▸ TASK OBJECTIVE: Copy every record word for word.

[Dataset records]

- Opening Delimiter -

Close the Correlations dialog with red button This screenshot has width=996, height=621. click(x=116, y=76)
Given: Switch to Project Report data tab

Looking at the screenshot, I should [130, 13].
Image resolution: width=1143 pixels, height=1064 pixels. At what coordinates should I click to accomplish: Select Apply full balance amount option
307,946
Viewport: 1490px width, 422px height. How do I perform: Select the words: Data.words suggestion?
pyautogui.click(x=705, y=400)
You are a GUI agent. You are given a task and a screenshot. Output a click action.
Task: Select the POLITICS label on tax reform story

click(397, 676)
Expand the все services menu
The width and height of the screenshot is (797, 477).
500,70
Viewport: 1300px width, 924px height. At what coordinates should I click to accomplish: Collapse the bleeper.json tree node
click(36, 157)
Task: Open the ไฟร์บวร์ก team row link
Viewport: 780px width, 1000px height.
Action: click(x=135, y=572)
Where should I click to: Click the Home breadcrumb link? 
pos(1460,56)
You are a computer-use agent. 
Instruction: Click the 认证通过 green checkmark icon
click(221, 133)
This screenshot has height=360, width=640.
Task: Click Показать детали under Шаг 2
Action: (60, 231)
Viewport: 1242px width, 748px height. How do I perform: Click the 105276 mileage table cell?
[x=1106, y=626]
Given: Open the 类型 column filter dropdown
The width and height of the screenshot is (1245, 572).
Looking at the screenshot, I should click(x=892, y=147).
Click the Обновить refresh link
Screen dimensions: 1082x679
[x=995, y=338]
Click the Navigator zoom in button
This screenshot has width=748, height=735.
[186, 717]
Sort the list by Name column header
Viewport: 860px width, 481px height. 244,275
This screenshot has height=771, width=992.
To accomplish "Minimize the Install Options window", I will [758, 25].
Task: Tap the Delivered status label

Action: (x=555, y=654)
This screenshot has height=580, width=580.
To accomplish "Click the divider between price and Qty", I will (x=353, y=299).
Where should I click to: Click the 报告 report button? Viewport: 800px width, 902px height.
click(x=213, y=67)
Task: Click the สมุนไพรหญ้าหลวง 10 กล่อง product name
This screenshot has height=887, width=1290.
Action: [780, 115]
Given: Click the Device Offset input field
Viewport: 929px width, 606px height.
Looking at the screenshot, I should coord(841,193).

- Closing Delimiter -

▸ RESULT OF THE TASK:
Close the Correlations dialog with red button This screenshot has width=996, height=621. click(x=116, y=76)
Given: Switch to Project Report data tab

Looking at the screenshot, I should [130, 13].
Image resolution: width=1143 pixels, height=1064 pixels. At what coordinates should I click to accomplish: Select Apply full balance amount option
307,946
Viewport: 1490px width, 422px height. How do I perform: Select the words: Data.words suggestion?
pyautogui.click(x=705, y=400)
You are a GUI agent. You are given a task and a screenshot. Output a click action.
Task: Select the POLITICS label on tax reform story

click(397, 676)
Expand the все services menu
The width and height of the screenshot is (797, 477).
500,70
Viewport: 1300px width, 924px height. At what coordinates should I click to accomplish: Collapse the bleeper.json tree node
click(36, 157)
Task: Open the ไฟร์บวร์ก team row link
Viewport: 780px width, 1000px height.
Action: click(x=135, y=572)
Where should I click to: Click the Home breadcrumb link? 
pos(1460,56)
You are a computer-use agent. 
Instruction: Click the 认证通过 green checkmark icon
click(221, 133)
This screenshot has height=360, width=640.
Task: Click Показать детали under Шаг 2
Action: (60, 231)
Viewport: 1242px width, 748px height. How do I perform: Click the 105276 mileage table cell?
[x=1106, y=626]
Given: Open the 类型 column filter dropdown
The width and height of the screenshot is (1245, 572).
Looking at the screenshot, I should click(x=892, y=147).
Click the Обновить refresh link
Screen dimensions: 1082x679
[x=995, y=338]
Click the Navigator zoom in button
This screenshot has width=748, height=735.
[186, 717]
Sort the list by Name column header
Viewport: 860px width, 481px height. 244,275
This screenshot has height=771, width=992.
To accomplish "Minimize the Install Options window", I will [758, 25].
Task: Tap the Delivered status label

Action: (x=555, y=654)
This screenshot has height=580, width=580.
To accomplish "Click the divider between price and Qty", I will (x=353, y=299).
Where should I click to: Click the 报告 report button? Viewport: 800px width, 902px height.
click(x=213, y=67)
Task: Click the สมุนไพรหญ้าหลวง 10 กล่อง product name
This screenshot has height=887, width=1290.
Action: [780, 115]
Given: Click the Device Offset input field
Viewport: 929px width, 606px height.
Looking at the screenshot, I should coord(841,193).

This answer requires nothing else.